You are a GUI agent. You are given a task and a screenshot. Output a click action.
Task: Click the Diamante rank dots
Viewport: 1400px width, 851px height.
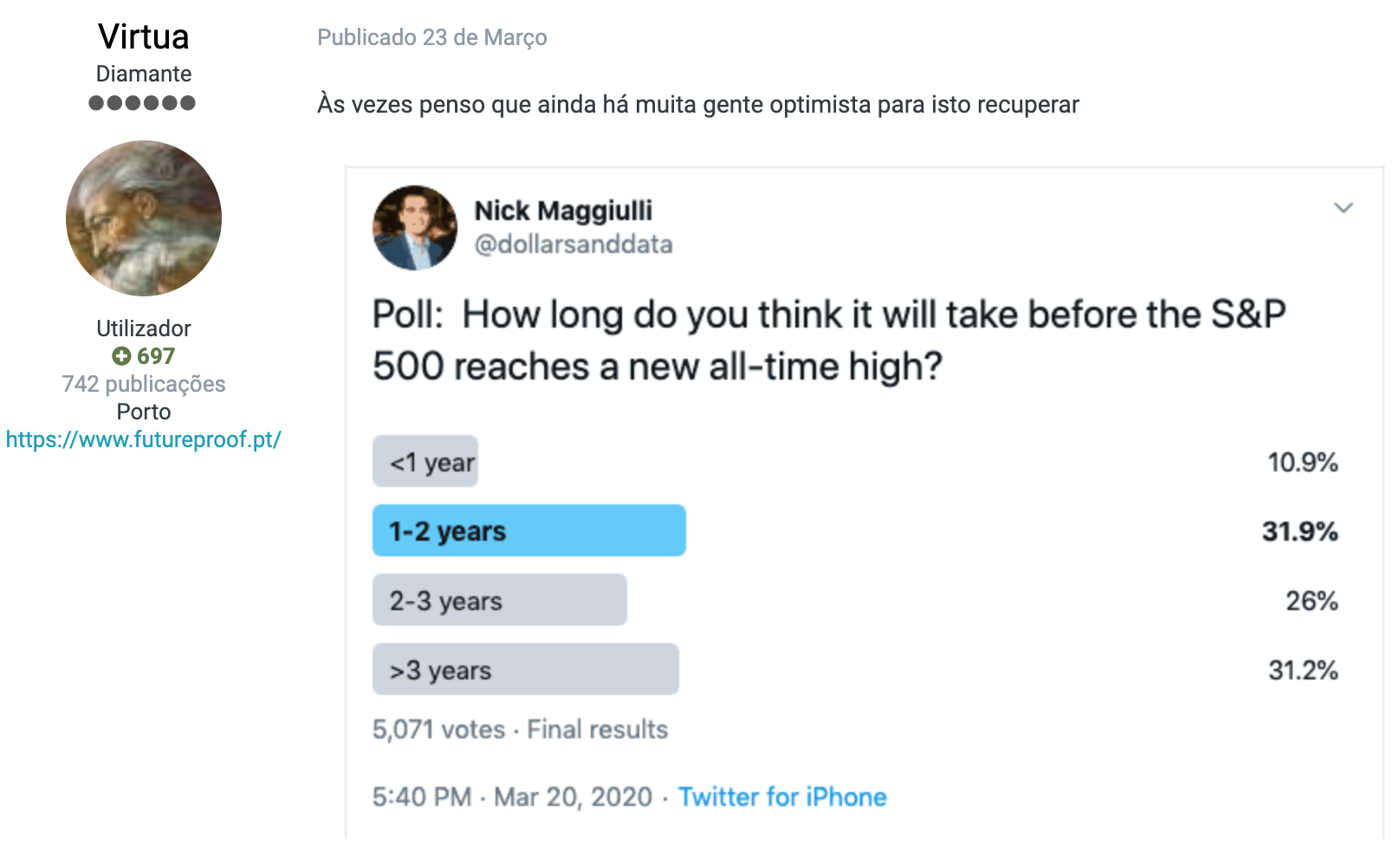[x=142, y=103]
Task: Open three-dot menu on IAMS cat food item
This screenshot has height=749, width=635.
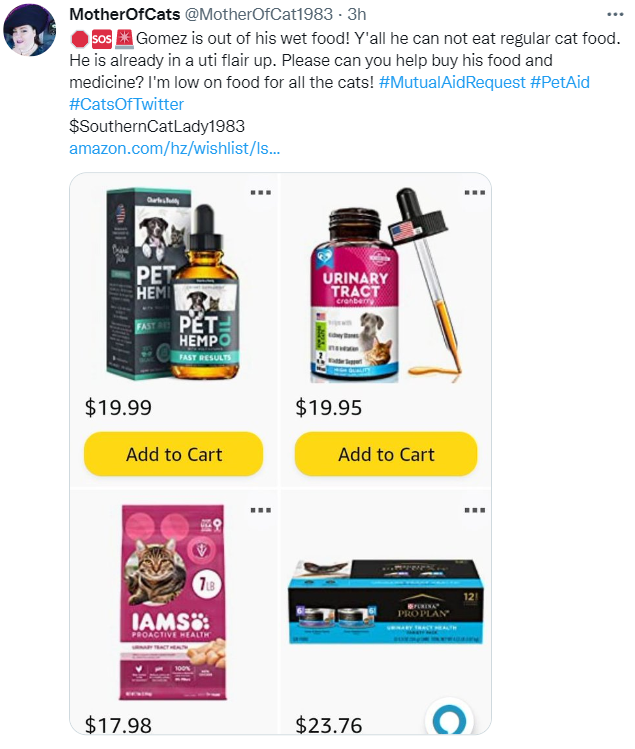Action: (261, 510)
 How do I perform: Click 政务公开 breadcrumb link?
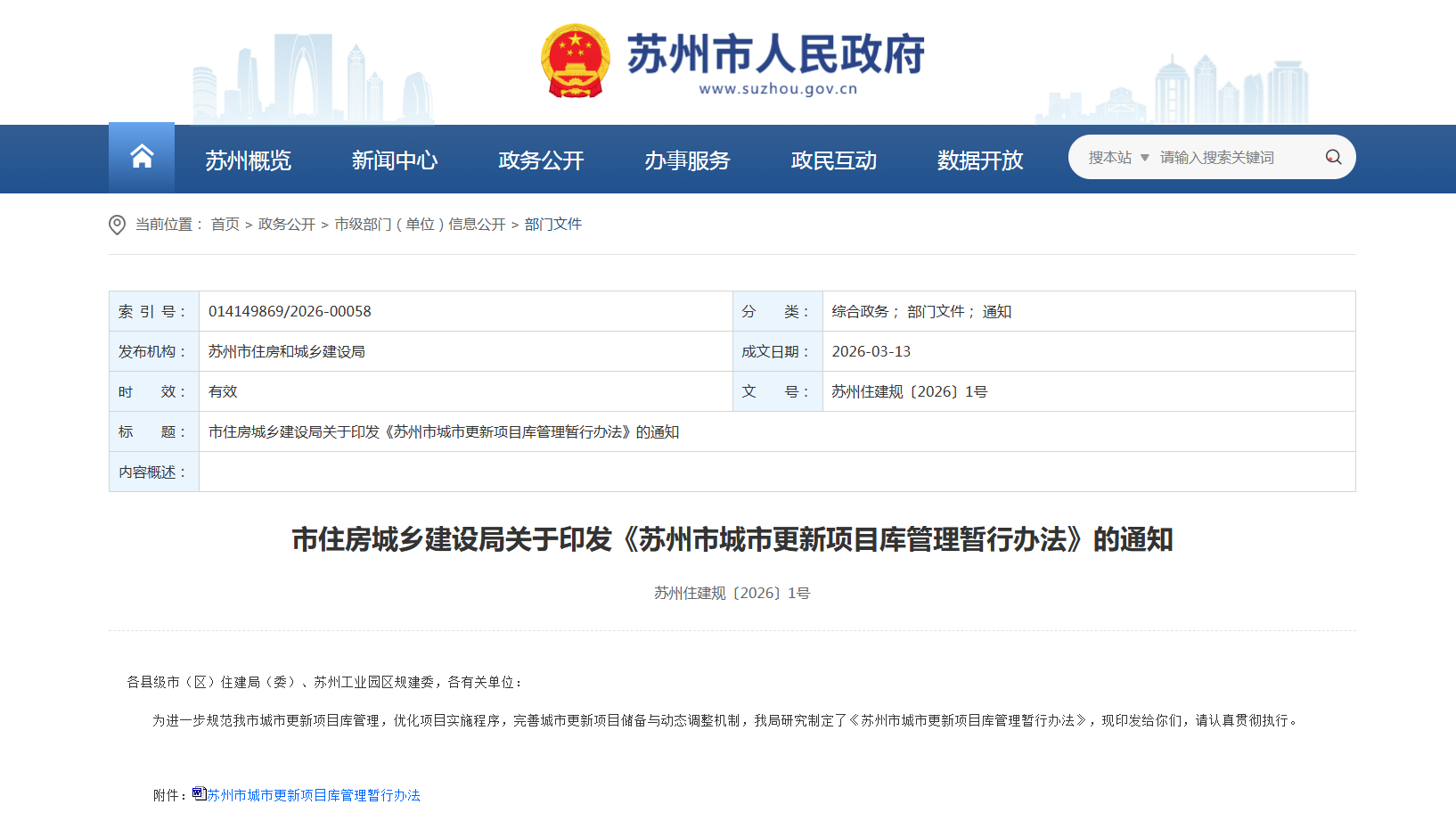coord(287,225)
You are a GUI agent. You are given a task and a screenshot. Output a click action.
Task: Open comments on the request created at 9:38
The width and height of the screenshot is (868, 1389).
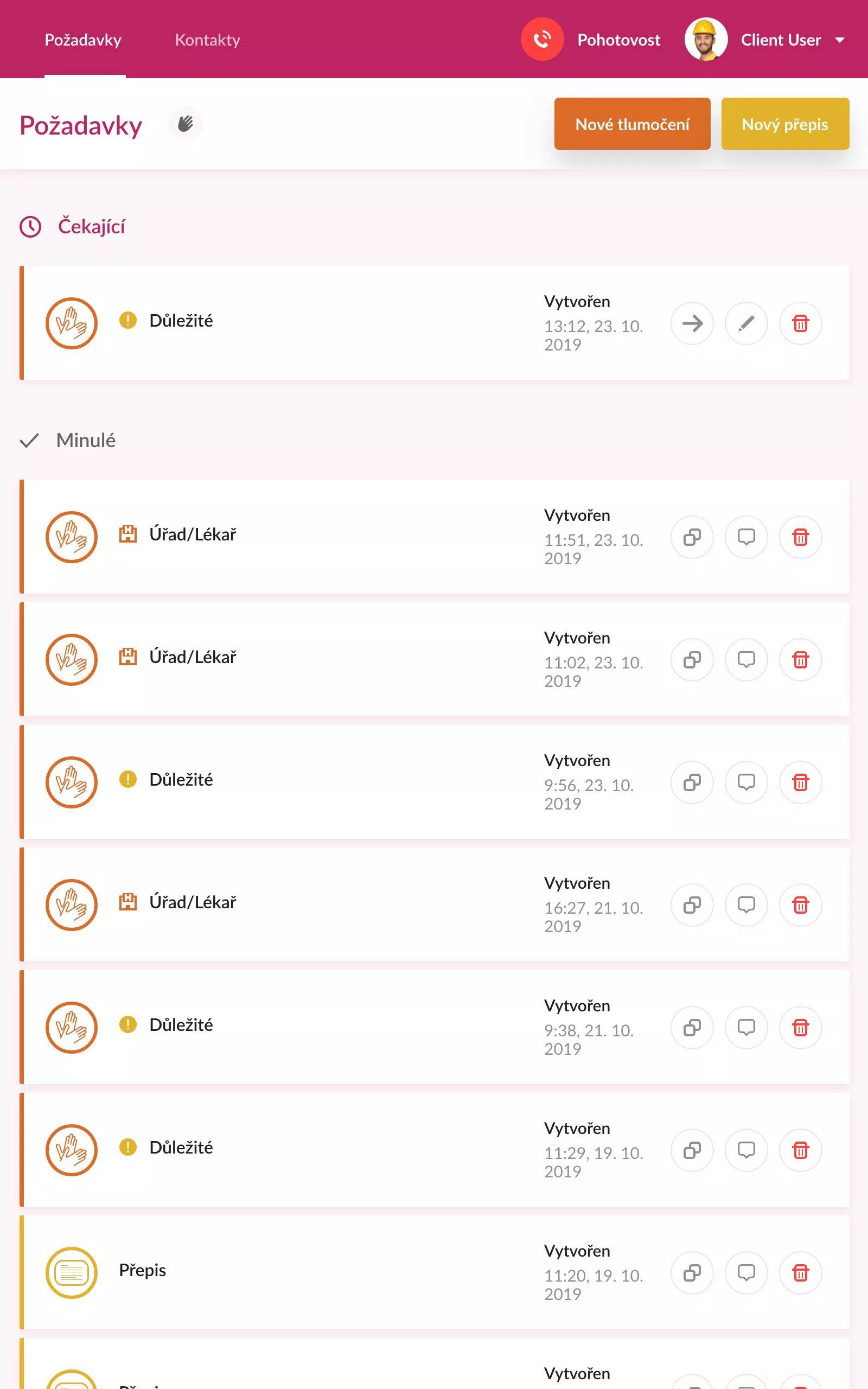(x=746, y=1028)
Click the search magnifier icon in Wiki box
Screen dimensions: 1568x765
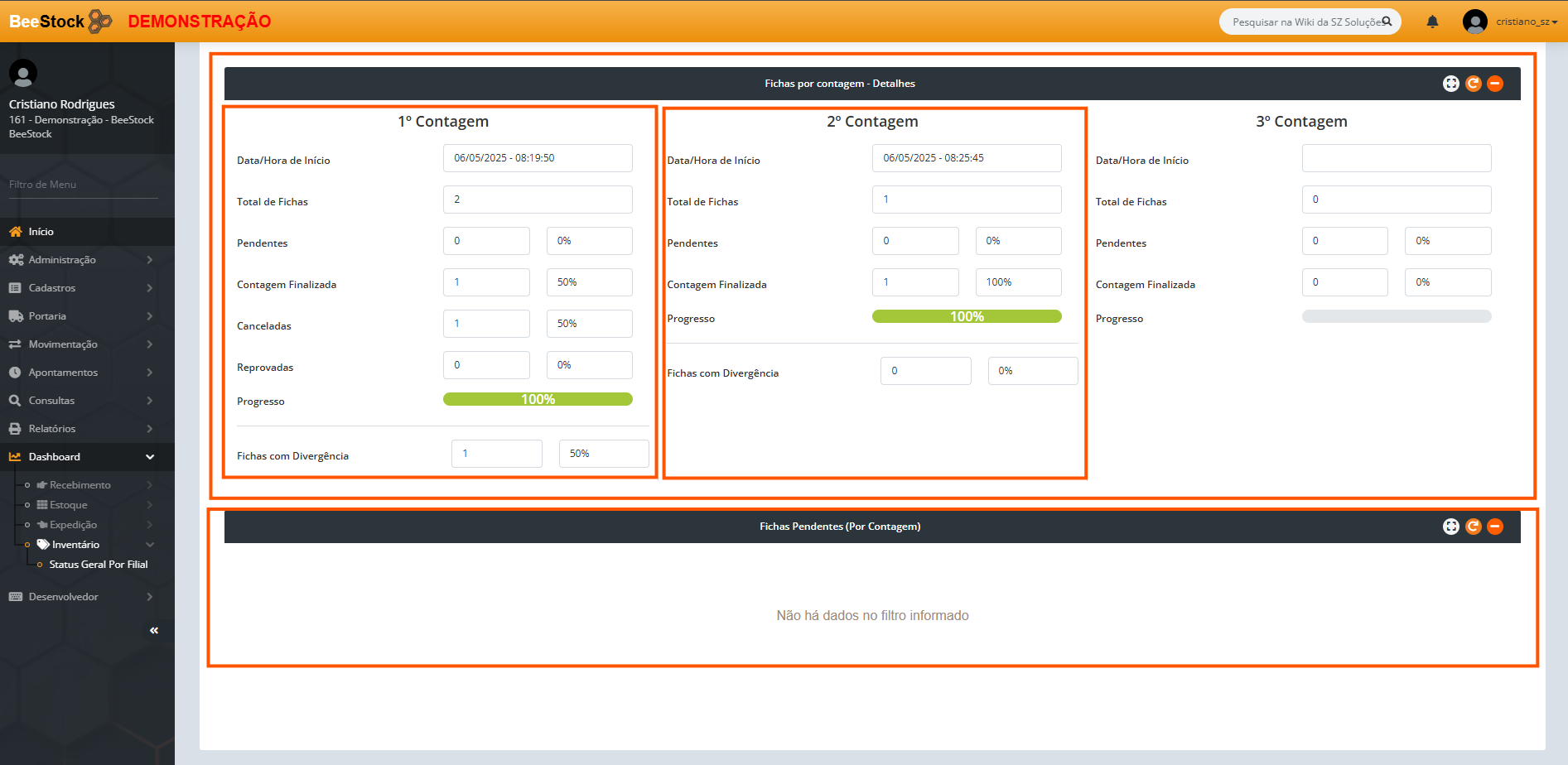1387,22
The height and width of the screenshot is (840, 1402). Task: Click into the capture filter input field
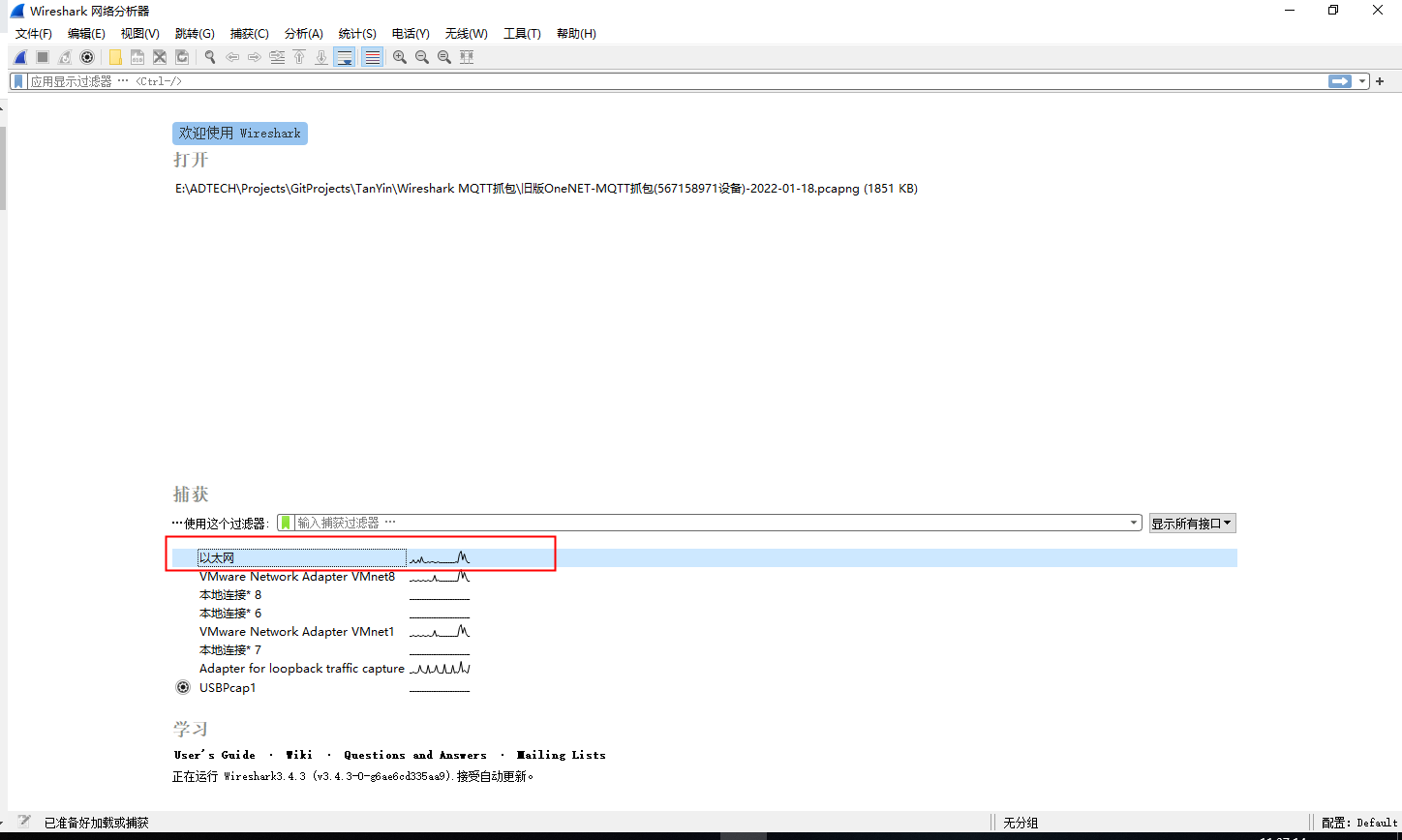(707, 523)
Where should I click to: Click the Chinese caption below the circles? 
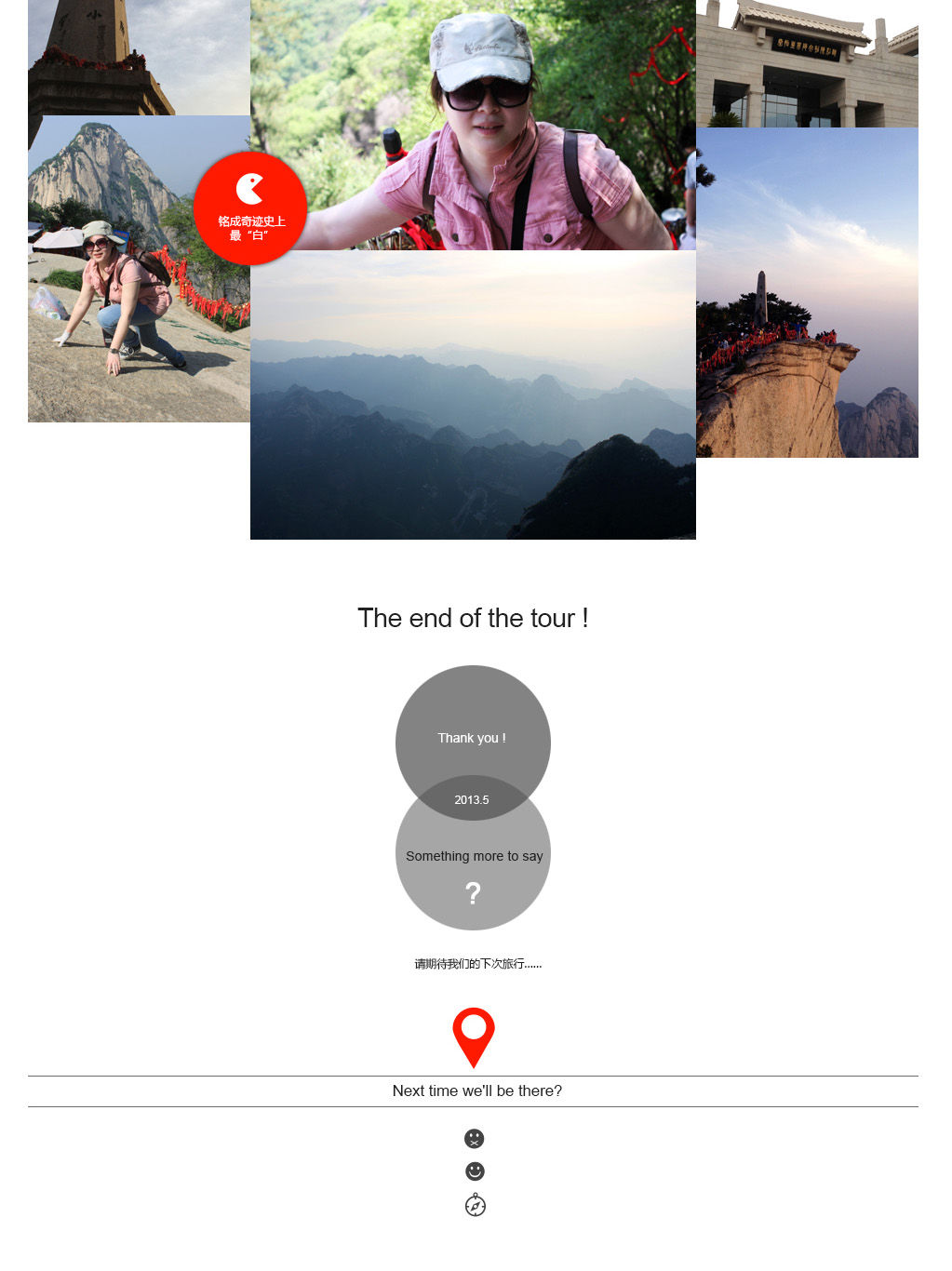(477, 964)
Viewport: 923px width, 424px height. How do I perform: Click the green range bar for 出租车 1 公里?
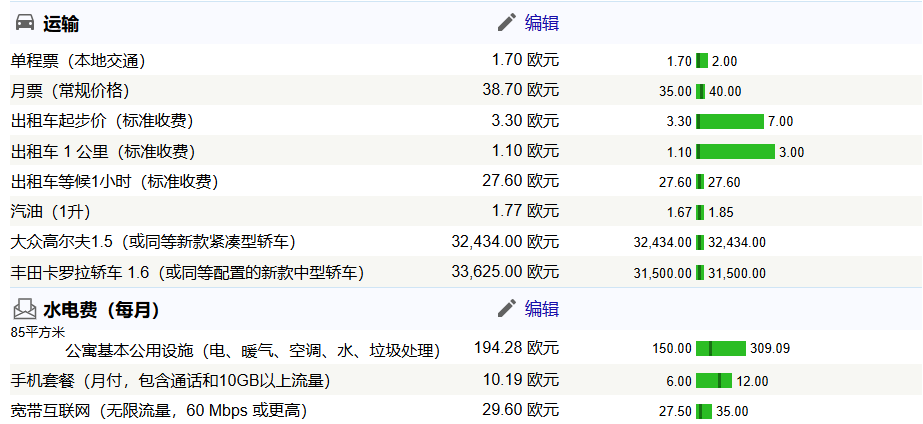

________________

PROMPT >>
Starting at the first entry above and ending at the last, write everything out exactly except the pictures.

RESPONSE AREA >>
You are a GUI agent. You are given a task and a screenshot. Output a click action.
Task: Click the Diamante rank dots
Viewport: 1400px width, 851px height.
[x=142, y=103]
Task: Open three-dot menu on IAMS cat food item
This screenshot has height=749, width=635.
Action: (261, 510)
 How do I perform: Click 政务公开 breadcrumb link?
coord(287,225)
You are a GUI agent. You are given a task and a screenshot. Output a click action.
Task: Open comments on the request created at 9:38
The width and height of the screenshot is (868, 1389).
(x=746, y=1028)
Click the search magnifier icon in Wiki box
Screen dimensions: 1568x765
1387,22
The height and width of the screenshot is (840, 1402). Task: Click into the capture filter input field
(707, 523)
Where should I click to: Click the Chinese caption below the circles? 
(477, 964)
Viewport: 923px width, 424px height. How do I perform: Click the green range bar for 出租车 1 公里?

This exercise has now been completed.